Source data
===
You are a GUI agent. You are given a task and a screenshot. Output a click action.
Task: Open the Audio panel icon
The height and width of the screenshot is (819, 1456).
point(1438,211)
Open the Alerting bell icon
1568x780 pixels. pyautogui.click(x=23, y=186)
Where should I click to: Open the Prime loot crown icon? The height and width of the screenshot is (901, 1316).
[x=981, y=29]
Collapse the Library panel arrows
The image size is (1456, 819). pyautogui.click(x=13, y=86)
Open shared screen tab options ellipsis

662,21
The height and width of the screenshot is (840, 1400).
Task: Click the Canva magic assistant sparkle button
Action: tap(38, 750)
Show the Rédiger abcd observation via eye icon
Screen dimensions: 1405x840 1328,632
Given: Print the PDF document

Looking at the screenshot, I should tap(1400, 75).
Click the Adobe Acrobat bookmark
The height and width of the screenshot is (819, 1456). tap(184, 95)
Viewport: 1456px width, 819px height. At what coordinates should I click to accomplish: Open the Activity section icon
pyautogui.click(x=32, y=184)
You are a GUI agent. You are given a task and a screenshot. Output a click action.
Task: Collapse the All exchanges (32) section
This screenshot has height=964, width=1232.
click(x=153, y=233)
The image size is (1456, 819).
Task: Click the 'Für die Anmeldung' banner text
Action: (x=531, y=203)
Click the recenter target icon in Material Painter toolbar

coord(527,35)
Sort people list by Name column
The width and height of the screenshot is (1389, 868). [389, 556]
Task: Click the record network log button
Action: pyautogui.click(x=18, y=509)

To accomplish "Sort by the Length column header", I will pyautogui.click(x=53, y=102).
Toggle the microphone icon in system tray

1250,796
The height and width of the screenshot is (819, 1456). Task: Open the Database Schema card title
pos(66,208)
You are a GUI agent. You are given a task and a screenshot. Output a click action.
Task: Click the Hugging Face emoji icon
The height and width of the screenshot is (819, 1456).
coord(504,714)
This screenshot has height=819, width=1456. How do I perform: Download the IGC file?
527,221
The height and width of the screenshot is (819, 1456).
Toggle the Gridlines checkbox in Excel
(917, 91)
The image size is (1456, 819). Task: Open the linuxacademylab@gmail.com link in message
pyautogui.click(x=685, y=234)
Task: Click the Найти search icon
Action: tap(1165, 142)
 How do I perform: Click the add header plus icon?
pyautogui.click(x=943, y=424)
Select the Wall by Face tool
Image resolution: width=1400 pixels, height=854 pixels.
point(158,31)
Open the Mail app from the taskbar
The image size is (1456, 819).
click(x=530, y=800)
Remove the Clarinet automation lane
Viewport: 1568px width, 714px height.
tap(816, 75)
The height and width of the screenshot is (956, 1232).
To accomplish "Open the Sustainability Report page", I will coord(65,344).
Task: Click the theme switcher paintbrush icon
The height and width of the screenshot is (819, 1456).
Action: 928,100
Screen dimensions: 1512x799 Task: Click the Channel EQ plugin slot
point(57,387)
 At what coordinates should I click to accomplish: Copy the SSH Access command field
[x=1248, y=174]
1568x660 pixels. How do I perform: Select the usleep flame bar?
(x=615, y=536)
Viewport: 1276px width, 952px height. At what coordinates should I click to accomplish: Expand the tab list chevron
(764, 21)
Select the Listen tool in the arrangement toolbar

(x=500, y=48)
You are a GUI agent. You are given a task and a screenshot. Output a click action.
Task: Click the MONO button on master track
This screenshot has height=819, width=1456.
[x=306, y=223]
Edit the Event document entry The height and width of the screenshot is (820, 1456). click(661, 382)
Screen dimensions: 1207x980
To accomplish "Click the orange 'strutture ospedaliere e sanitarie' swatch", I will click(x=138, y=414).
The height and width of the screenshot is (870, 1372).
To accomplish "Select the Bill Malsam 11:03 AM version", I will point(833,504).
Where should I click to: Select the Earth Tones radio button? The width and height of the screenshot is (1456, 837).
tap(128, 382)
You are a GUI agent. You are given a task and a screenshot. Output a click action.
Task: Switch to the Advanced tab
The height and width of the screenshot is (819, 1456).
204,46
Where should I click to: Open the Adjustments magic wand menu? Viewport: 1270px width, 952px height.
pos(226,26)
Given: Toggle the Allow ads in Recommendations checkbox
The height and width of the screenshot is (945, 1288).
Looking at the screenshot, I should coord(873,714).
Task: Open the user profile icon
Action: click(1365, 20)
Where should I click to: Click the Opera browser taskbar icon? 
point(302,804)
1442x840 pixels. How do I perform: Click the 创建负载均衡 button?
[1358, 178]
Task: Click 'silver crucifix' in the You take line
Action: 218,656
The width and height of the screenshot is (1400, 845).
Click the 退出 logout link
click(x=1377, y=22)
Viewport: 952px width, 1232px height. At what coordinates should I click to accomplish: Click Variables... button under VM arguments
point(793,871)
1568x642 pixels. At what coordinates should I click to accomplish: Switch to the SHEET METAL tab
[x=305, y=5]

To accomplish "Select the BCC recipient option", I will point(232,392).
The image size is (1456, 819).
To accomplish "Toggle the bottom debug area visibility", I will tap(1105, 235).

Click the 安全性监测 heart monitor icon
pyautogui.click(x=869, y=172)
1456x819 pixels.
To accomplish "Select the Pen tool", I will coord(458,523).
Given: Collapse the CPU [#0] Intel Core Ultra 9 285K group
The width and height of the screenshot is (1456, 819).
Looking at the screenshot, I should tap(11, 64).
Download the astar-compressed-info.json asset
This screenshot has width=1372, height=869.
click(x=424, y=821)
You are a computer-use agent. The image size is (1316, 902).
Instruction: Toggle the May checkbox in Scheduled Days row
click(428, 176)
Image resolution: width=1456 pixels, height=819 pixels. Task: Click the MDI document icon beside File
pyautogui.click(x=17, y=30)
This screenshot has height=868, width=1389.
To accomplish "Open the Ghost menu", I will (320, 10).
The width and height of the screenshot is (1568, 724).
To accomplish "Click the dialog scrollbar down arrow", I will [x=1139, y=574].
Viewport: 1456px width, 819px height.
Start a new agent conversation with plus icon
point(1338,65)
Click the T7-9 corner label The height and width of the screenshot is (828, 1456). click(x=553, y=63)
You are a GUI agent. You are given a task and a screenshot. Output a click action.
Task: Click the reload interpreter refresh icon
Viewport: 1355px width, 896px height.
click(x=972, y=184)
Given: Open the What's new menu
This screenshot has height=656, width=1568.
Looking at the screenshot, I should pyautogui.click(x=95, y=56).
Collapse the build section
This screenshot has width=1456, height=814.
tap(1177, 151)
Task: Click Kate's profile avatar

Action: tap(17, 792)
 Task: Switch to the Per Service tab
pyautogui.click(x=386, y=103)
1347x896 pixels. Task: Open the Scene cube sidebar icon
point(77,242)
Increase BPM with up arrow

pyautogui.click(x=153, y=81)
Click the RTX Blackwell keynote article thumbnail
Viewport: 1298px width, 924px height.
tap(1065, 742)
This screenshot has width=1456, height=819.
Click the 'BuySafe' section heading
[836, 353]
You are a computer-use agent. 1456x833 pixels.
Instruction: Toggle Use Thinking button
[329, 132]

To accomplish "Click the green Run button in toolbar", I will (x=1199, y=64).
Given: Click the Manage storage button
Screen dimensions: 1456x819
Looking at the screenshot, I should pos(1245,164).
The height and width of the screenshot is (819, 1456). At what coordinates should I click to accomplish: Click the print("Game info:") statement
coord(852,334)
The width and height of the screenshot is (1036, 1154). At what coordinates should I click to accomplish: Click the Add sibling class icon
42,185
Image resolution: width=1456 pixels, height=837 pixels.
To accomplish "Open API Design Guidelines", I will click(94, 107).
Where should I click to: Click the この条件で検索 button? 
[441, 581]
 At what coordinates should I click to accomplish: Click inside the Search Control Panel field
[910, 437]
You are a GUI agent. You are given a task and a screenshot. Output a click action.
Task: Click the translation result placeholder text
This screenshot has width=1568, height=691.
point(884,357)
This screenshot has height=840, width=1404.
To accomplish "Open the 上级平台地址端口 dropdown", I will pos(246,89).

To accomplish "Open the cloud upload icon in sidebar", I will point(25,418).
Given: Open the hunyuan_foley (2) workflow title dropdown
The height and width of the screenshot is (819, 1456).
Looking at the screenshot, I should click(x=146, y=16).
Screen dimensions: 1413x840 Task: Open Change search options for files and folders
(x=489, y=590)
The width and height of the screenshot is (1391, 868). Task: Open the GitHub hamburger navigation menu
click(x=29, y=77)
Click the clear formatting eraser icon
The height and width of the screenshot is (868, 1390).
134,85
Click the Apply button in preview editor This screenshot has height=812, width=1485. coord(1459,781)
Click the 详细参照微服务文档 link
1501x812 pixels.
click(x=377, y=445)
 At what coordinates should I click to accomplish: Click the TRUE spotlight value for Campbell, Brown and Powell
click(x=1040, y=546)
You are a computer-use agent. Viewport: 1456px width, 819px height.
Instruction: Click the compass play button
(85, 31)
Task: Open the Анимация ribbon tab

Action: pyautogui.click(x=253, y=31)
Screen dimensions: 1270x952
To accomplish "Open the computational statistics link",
===
WHAT YOU ARE ASKED TO DO
Only one stretch of the data above is needed. Restate it word for word, from the line containing "Start a new agent conversation with plus icon" through the line containing "This screenshot has width=1456, height=819.", both ends included.

FINISHED EXERCISE
Start a new agent conversation with plus icon
point(1338,65)
Click the T7-9 corner label The height and width of the screenshot is (828, 1456). click(x=553, y=63)
You are a GUI agent. You are given a task and a screenshot. Output a click action.
Task: Click the reload interpreter refresh icon
Viewport: 1355px width, 896px height.
click(x=972, y=184)
Given: Open the What's new menu
This screenshot has height=656, width=1568.
Looking at the screenshot, I should pyautogui.click(x=95, y=56).
Collapse the build section
This screenshot has width=1456, height=814.
tap(1177, 151)
Task: Click Kate's profile avatar

Action: tap(17, 792)
 Task: Switch to the Per Service tab
pyautogui.click(x=386, y=103)
1347x896 pixels. Task: Open the Scene cube sidebar icon
point(77,242)
Increase BPM with up arrow

pyautogui.click(x=153, y=81)
Click the RTX Blackwell keynote article thumbnail
Viewport: 1298px width, 924px height.
tap(1065, 742)
This screenshot has width=1456, height=819.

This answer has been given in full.